# Update from the Surf



## Surf City Angler (May 27, 2008)

Fished the tournament in Sea Isle City last weekend.

Few observations:

One team caught 5 stripers, all legal size, thew them all back (good job guys)
Biggest was over 44.5 inches, 36 pounds, 25" girth, nice cow!

One of our guys caught a striper, short, that was covered in this white ich. He released it, but we shouldve killed it and trashed it.

No bluefish.

A teammate caught a Kingfish, was very surprised to see one caught.

Bunker isnt doing anything this season, seems clams are the bait of choice.

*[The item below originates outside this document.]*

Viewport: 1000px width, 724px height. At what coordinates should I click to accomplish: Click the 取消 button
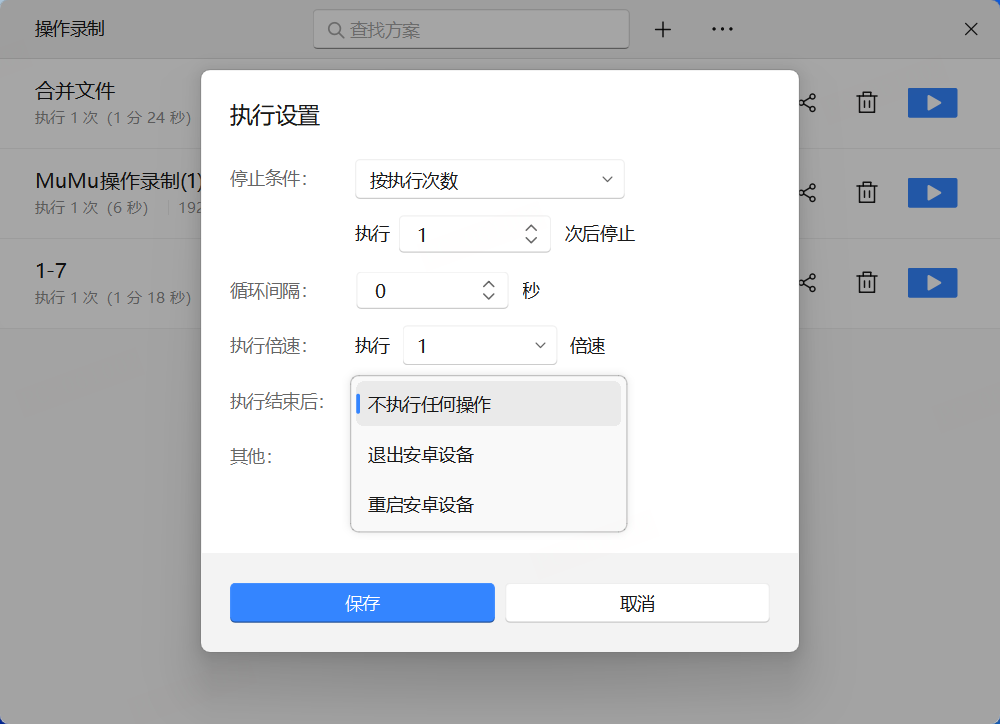pos(637,603)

Is it me or are the dogfish huge this year, i dont ever remember seeing them this big, like 4 foot! Maybe its a different breed of shark or something.


----------



## Carl Hartmann (Mar 23, 2009)

I got one bass at 28 with bunker chunk on Friday.


----------



## davehunt (Mar 27, 2003)

Surf City Angler said:


> Is it me or are the dogfish huge this year, i dont ever remember seeing them this big, like 4 foot! Maybe its a different breed of shark or something.



I have'nt been down to South Jersey yet this year (not including AC in April) but the past couple of years I've been catching HUGE dogfish in May & June, 40 inches and better. They were all females, I have rarley ever caught males, and none were anywhere near as big as these. I've never really researched it, but I assumed that Late spring must have something to do with dogfish breeding of the Jersey coast.

Anyway, a 40 inch plus dogfish is kind of fun to catch! And they beat the hell out of getting skunked!


----------



## RuddeDogg (Mar 20, 2004)

I have heard the doggies are big this year. Hey Surf ya have mail.


----------